• **Exercise**
Copy the rows below verbatim, covering the stretch from the line containing "You are a computer-use agent. The image size is (825, 839)." through the line containing "Collapse the Format", both included.

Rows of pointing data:
□ □ □ □ □
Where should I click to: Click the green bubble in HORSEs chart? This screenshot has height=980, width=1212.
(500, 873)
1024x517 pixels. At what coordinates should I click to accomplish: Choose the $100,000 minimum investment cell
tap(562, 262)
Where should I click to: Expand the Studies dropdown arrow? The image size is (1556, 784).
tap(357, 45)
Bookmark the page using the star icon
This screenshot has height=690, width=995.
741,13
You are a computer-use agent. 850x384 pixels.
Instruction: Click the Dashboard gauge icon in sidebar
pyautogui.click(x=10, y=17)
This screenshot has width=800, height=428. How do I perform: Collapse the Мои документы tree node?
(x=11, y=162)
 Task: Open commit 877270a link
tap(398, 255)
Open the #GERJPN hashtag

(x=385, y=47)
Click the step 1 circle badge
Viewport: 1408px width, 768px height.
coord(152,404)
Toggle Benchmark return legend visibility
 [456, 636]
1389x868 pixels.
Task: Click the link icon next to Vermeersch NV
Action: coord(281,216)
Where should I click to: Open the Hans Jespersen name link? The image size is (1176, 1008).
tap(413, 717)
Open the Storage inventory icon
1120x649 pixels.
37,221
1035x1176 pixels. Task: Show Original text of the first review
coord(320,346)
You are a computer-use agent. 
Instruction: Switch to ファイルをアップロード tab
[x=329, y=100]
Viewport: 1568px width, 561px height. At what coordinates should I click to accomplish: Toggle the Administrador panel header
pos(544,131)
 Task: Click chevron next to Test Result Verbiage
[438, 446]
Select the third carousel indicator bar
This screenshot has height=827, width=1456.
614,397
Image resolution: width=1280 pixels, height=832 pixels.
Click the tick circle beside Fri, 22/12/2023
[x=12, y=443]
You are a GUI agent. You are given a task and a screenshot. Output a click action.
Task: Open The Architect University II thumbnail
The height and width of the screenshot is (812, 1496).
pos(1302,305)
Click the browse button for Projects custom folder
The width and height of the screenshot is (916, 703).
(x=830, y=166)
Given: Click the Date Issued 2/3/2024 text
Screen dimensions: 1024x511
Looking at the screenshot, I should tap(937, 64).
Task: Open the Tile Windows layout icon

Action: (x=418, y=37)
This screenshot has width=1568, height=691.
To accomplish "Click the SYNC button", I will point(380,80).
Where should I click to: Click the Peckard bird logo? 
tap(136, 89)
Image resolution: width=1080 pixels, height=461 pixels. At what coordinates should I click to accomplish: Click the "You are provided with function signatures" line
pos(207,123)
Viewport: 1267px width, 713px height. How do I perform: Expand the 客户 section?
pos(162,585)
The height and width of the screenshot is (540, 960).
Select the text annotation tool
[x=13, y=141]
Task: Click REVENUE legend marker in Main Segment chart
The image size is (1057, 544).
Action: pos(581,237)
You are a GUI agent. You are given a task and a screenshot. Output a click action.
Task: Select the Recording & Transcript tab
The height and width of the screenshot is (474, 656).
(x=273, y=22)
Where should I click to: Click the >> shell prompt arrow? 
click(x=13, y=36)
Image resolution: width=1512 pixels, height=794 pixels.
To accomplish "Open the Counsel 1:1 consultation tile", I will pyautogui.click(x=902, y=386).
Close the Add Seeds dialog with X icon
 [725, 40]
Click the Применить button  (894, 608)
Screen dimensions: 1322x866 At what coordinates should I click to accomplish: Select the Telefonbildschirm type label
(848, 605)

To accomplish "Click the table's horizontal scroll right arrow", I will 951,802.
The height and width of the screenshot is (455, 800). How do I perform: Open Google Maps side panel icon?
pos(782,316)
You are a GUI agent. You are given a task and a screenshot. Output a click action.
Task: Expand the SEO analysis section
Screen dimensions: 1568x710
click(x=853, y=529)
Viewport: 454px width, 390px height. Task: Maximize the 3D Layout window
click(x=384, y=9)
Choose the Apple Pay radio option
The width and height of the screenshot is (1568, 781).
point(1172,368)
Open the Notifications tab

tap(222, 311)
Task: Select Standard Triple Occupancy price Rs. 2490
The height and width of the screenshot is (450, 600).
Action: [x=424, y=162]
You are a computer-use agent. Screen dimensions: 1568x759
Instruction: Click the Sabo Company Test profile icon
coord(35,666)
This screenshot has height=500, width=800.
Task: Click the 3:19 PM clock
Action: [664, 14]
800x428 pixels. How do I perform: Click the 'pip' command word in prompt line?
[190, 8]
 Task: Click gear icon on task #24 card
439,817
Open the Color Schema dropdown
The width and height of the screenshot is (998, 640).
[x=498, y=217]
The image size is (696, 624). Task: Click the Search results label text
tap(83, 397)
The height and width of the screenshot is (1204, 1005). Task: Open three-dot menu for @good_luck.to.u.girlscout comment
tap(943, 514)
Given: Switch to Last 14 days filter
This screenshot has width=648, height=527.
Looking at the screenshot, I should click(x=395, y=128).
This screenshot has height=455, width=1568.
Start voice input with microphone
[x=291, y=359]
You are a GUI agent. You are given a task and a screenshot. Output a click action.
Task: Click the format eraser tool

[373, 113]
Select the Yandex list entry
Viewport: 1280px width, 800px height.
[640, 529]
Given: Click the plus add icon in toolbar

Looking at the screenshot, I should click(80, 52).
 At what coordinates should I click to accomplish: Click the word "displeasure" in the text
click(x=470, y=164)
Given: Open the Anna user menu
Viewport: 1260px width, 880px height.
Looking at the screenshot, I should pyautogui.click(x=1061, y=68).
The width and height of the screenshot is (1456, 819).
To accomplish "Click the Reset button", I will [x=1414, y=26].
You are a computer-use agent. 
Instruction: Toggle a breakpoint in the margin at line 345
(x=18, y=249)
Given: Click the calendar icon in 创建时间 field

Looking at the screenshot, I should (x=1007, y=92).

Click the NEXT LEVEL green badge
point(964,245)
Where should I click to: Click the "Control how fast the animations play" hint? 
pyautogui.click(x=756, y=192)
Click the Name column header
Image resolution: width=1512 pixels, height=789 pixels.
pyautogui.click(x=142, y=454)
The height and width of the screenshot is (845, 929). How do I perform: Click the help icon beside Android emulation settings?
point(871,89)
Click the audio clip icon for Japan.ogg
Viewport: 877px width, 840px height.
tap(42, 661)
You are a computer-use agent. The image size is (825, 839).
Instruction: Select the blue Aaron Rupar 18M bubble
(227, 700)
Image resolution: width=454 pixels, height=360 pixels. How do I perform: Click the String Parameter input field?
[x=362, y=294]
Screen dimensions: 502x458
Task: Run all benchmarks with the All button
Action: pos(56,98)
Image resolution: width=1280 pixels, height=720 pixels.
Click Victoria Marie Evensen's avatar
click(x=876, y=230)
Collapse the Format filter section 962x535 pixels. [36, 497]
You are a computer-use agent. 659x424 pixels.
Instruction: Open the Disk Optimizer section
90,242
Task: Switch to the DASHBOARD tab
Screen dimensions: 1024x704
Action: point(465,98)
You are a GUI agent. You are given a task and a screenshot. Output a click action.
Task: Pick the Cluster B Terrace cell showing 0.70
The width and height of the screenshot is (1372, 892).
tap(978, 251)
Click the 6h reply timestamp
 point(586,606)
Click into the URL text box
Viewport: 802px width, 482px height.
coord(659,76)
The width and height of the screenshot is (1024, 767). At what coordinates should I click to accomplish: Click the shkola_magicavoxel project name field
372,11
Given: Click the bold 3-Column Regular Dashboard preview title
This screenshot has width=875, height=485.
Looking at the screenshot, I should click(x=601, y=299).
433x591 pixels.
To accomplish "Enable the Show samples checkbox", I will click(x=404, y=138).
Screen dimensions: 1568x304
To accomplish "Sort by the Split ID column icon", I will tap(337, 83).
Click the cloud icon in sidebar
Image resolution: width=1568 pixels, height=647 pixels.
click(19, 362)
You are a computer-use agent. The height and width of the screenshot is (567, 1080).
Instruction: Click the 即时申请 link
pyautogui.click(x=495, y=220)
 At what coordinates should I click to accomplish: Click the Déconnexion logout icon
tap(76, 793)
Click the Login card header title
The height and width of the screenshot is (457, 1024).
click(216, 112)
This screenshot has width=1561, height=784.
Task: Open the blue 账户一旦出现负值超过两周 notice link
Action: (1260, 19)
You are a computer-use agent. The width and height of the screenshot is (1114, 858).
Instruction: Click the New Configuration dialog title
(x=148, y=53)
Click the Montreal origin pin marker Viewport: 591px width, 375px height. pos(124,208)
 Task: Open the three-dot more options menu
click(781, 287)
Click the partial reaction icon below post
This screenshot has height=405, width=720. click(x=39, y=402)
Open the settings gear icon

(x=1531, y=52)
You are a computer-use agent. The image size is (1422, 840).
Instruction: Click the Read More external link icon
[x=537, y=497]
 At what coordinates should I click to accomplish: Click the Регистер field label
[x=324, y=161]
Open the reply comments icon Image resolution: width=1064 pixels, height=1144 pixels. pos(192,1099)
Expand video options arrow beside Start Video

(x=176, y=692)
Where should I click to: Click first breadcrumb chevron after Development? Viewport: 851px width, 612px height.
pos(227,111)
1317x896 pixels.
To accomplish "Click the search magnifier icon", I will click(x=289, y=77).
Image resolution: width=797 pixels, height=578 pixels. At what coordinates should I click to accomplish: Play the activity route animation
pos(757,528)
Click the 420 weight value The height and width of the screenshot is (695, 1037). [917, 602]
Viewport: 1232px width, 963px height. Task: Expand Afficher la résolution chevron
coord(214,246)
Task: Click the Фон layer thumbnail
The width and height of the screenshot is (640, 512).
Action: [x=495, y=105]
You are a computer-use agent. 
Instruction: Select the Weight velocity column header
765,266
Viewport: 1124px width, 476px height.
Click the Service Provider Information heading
□ □ □ □ □
• **Answer for the task**
You are a computer-use agent. The image size is (825, 839).
Instruction: Select the blue Aaron Rupar 18M bubble
(227, 700)
Image resolution: width=454 pixels, height=360 pixels. How do I perform: Click the String Parameter input field?
[x=362, y=294]
Screen dimensions: 502x458
Task: Run all benchmarks with the All button
Action: pos(56,98)
Image resolution: width=1280 pixels, height=720 pixels.
Click Victoria Marie Evensen's avatar
click(x=876, y=230)
Collapse the Format filter section 962x535 pixels. [36, 497]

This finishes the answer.